Plants like water but it is easy to give too much. This can wash nutrients out of the root-zone. The most difficult nutrient to manage is nitrogen. Most of the nitrogen that is available for plants to take up through their roots is in the nitrate form. Nitrate is a negatively charged molecule, and does not bind to soil particles (clay particles have a negative charge). Therefore nitrate tends to move with the water. If too much water is applied, and the excess drains out of the bottom of the root-zone, then nitrate will be carried down with the draining water and wasted. See the video.
I’ve sent many samples to the lab for testing. I’ve used ion selective electrodes.

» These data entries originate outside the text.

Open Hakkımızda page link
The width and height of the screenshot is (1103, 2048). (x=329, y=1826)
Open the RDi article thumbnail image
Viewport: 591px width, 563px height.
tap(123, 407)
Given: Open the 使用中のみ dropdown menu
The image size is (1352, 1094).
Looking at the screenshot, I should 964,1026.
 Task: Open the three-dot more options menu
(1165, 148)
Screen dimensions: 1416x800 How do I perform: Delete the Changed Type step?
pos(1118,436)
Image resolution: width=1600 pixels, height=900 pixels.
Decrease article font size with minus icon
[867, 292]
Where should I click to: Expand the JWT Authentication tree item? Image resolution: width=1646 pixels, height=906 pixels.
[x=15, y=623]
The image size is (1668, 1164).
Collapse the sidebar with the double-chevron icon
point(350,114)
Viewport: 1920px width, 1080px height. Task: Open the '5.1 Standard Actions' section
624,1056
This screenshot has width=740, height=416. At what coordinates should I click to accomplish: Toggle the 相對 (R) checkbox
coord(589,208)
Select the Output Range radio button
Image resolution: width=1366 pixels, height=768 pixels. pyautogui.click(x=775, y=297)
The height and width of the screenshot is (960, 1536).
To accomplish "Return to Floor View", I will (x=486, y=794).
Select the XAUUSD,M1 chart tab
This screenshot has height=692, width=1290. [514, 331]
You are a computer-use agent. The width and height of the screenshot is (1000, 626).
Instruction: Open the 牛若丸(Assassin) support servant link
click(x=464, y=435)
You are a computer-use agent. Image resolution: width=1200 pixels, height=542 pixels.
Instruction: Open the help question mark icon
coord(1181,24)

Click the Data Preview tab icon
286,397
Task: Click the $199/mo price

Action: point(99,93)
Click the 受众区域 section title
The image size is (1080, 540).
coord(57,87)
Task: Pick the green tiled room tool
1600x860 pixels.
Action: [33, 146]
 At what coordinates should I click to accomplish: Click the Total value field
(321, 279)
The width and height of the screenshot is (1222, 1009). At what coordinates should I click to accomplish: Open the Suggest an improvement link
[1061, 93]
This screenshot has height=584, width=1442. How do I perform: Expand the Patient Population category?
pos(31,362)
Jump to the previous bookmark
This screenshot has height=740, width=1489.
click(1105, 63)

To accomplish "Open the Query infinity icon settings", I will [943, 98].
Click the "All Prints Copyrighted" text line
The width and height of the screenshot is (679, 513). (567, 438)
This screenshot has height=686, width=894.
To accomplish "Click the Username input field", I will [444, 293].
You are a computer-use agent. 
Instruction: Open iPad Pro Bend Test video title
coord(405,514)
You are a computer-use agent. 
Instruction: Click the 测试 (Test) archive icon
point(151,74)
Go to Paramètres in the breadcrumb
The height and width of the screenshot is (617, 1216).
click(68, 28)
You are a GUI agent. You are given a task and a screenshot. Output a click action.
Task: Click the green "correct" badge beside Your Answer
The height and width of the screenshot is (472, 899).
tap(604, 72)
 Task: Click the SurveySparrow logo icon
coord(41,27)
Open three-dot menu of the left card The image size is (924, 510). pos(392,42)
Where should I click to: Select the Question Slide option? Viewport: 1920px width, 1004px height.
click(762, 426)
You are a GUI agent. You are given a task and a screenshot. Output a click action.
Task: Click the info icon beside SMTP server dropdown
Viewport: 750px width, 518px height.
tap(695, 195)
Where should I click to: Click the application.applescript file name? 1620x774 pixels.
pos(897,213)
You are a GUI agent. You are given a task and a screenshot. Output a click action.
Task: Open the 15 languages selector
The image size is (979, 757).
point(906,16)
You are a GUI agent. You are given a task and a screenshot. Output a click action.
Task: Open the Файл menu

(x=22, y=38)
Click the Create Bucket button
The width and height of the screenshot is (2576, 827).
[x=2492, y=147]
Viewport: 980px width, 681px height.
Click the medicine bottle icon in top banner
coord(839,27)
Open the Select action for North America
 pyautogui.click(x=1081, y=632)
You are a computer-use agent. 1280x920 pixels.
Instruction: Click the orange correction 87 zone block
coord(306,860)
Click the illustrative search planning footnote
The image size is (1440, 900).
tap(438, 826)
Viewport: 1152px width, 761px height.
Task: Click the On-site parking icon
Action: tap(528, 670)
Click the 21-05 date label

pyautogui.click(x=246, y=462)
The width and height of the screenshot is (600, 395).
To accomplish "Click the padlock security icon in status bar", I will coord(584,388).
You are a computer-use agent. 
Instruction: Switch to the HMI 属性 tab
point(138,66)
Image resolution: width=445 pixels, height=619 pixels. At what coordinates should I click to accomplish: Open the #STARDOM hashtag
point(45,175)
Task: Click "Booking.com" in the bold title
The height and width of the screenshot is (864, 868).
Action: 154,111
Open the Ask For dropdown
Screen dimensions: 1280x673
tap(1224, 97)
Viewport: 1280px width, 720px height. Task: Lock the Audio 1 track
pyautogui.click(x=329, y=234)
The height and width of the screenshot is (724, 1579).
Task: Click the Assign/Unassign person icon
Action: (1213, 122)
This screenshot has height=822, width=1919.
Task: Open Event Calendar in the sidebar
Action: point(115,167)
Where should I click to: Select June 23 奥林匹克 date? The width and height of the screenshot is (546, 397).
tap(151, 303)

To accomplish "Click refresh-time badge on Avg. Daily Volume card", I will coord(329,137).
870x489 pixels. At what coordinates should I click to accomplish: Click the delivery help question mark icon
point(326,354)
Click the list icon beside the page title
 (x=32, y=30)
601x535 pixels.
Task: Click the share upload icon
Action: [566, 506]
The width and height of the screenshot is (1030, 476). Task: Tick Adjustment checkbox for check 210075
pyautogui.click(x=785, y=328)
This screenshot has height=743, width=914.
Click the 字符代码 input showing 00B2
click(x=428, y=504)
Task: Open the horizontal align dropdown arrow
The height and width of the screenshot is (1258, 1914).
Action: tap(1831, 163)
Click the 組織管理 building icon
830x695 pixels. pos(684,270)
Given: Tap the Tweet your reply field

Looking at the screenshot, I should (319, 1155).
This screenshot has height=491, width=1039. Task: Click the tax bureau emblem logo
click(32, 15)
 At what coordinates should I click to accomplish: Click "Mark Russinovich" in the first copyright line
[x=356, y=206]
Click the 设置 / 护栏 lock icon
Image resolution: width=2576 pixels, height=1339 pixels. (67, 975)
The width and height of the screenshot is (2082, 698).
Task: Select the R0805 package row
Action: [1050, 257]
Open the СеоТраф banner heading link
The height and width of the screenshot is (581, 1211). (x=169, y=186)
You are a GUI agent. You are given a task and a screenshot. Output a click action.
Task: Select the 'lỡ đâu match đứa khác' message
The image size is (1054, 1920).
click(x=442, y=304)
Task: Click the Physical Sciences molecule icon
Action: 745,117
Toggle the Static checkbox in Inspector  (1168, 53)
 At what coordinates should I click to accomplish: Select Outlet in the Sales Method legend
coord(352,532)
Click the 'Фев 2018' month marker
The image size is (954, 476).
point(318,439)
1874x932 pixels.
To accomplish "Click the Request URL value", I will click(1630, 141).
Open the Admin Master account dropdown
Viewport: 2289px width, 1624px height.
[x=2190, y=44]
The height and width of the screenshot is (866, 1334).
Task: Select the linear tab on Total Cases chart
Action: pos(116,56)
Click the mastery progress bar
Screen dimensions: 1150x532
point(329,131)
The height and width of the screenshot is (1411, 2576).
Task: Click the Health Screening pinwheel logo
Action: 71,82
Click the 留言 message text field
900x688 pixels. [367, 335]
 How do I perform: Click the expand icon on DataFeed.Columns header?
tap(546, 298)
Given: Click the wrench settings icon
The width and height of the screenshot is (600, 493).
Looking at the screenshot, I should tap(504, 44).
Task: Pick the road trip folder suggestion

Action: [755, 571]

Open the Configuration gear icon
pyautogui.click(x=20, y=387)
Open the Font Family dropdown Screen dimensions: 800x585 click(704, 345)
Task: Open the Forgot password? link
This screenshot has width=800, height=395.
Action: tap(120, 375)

But at the end of the day the humble nitrate test strip is the easiest way to monitor the nitrogen availability in your soil.
This video was inspired from a recent workshop with farmers in Morogoro, Tanzania. The farmers were growing tomatoes and taking weekly measurements of their soil nitrate levels. In most fields, nitrate levels started high (purple test strips) but quickly dropped to lower levels (pink or white test strips). Some of farmers quickly worked out that they were applying to much water, as the Chameleon usually read blue at all depths, even before irrigation. Other farmer observed that their nitrate stayed longer in the soil, and they believed this was because they used animal manure. The farmers wanted to know why the different nutrients sources gave then different results.
You have probably seen this illustration before about how a wetting front moves through soil. The aim of the cut out funnel is to show how a Wetting Front Detector works. This time I am illustrating how solutes move in soil. You will see how the water already in the soil (green) is pushed down by the water added in the next irrigation (red). This is very important in understanding leaching of nitrate and salts.